_What to do_:
Transcribe exactly, please, the line bearing "Where should I" and all later lines through the end of the records, with the pictures left out.

##### Data extract

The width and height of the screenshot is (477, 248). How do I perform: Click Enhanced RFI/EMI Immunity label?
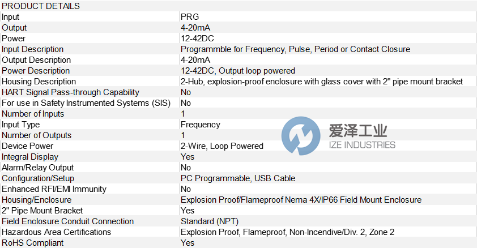coord(54,189)
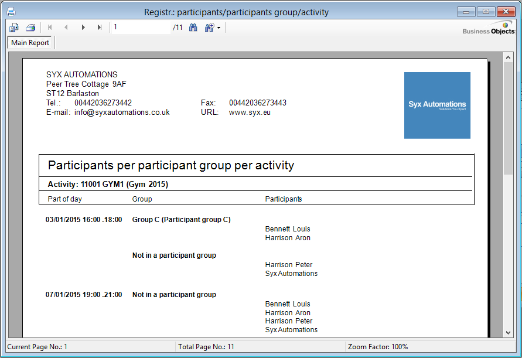The height and width of the screenshot is (358, 522).
Task: Advance to the next page
Action: tap(83, 28)
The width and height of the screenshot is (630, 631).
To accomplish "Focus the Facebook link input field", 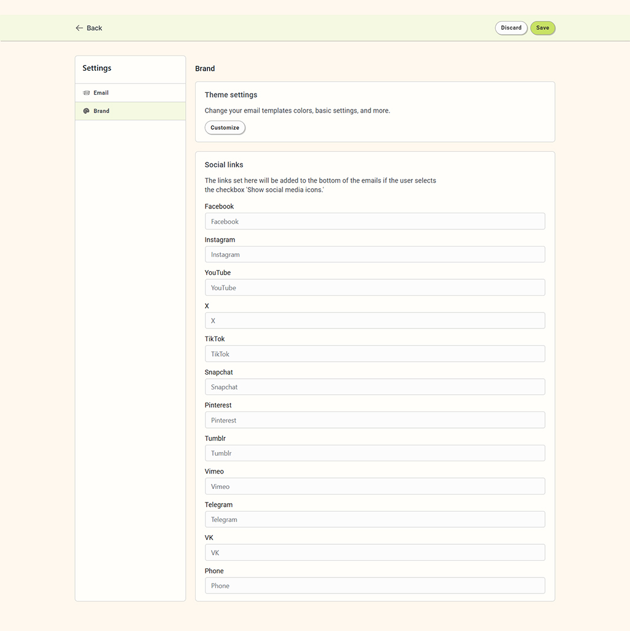I will click(374, 221).
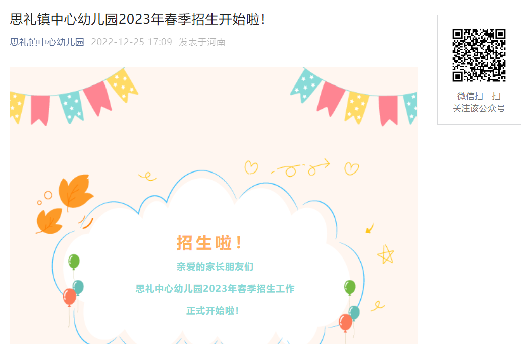Viewport: 530px width, 344px height.
Task: Click the 正式开始啦! text in cloud
Action: (x=213, y=311)
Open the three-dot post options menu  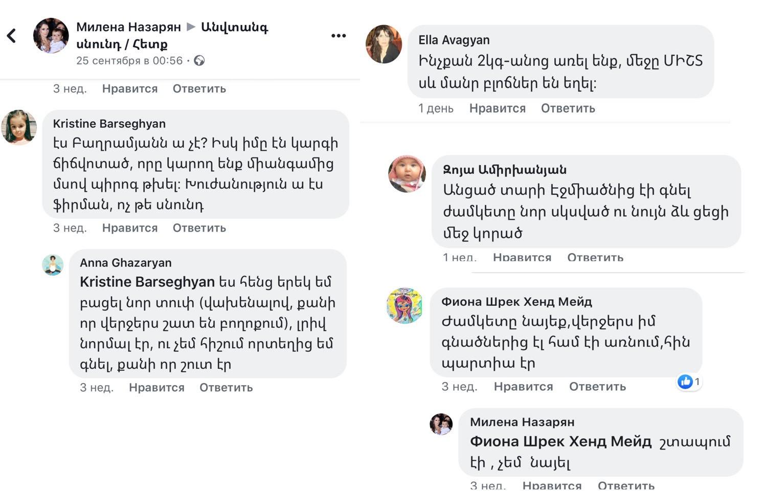click(339, 36)
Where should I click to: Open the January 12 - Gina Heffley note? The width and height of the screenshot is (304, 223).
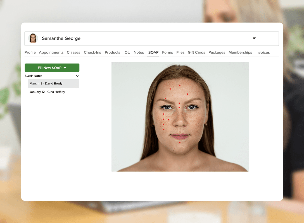(x=47, y=92)
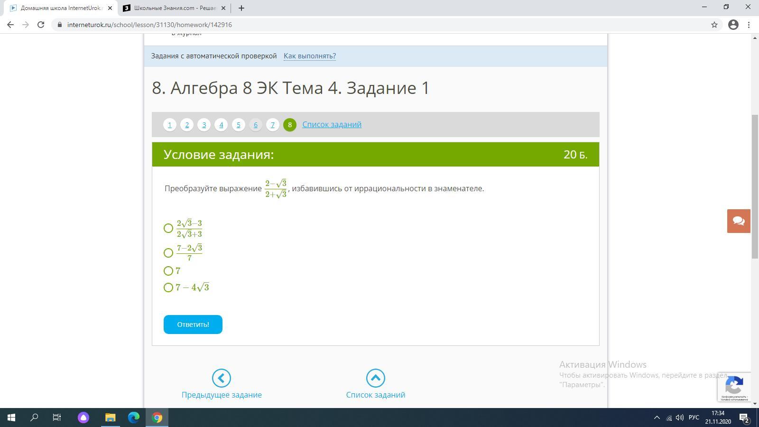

##########

_Response for this exercise_:
Where should I click to: Open the January 12 - Gina Heffley note? The width and height of the screenshot is (304, 223).
(x=47, y=92)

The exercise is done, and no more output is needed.